Introduction
Welcome to the Turkish.AI API.
Our API aims to help you rapid and seamless integration of Turkish Language Processing capabilities in your application.
We provide a single endpoint for a combined call to enable various NLP processing layers on the same document.
If you have any queries, please feel free to contact us at [email protected].
Authentication
To authorize, inlcude -api-key in your HTTP Request Header:
# With shell, you can just pass the correct header with each request
curl "https://api.turkish.ai/core"
-H "api-key: 3b12d5a3-2d15-4239-ac01-7f0be69cb92c"
Make sure to replace
3b12d5a3-2d15-4239-ac01-7f0be69cb92cwith your actual API key.
Turkish.AI uses API keys to allow access to the API. You can register for a new Turkish.AI API key at our site or acccess your API key by clicking here if you are member.
We expect your API key to be included in all http requests to the server as an api-key header:
api-key: 3b12d5a3-2d15-4239-ac01-7f0be69cb92c
Core Service
curl "https://api.turkish.ai/core"
-H "api-key: 1234567890"
-H "content-type: application/json"
-d "{text: 'Bugün hava çok güzel. Zaten Ali söylemişti.'}"
The endpoint for our core service is:
https://api.turkish.ai/core
This endpoint applies all processors in the process list to the input text.
HTTP Request
POST https://api.turkish.ai/core
Parameters
All parameters must be packaged in one JSON data structure.

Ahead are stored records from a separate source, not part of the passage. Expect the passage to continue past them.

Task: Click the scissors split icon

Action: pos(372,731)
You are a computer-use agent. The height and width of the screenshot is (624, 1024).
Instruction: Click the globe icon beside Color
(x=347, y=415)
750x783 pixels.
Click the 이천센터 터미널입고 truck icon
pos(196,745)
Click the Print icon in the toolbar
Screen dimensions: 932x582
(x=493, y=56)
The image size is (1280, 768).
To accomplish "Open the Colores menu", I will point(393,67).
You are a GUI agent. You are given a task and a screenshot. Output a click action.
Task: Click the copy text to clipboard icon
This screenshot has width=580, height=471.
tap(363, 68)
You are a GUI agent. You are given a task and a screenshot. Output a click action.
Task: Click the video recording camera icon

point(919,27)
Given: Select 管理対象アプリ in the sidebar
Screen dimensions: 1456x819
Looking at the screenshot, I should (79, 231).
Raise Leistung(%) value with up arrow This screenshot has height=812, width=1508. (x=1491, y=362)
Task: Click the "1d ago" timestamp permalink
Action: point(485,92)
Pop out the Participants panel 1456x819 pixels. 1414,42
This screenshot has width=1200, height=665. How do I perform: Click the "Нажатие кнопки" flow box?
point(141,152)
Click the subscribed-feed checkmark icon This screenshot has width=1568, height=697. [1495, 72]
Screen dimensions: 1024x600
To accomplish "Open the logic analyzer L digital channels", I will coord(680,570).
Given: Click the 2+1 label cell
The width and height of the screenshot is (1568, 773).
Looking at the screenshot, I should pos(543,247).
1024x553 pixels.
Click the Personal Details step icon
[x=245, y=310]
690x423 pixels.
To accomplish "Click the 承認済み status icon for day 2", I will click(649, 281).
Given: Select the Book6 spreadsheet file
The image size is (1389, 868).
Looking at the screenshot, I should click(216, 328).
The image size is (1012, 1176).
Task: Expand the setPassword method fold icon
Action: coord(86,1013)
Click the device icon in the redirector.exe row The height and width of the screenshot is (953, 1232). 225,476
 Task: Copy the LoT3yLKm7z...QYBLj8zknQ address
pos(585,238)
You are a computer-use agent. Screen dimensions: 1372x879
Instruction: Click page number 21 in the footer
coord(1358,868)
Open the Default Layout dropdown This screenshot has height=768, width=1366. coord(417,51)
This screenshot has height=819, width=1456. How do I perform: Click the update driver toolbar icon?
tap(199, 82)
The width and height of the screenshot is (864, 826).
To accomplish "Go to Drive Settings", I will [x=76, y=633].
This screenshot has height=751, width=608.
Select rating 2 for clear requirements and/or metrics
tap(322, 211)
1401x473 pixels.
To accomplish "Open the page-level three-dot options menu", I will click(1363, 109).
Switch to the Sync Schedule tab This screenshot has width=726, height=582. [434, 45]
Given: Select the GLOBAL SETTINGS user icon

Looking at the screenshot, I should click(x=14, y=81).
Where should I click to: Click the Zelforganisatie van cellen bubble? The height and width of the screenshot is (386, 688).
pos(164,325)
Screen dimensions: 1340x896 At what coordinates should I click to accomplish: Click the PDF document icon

| Parameter | Required | Description |
|---|---|---|
| text | Yes | The UTF-8 encoded document text that will be processed. Each request size cannot exceed 10 Kilobytes in total. |
| dct | No | Document creation datetime (required for relative temporal expressions). If omitted, the default value is current date time. |
| processors | No | The list of processors that can be selected. If omitted, all available processors will be applied. |
Processors
There are different types of processors, you can choose some or all of them. The usage of these processors does not consume your API rate limitings. However, the more processors you choose, the longer it takes to process your text. So, it is better to choose the required processors wisely for your application performance.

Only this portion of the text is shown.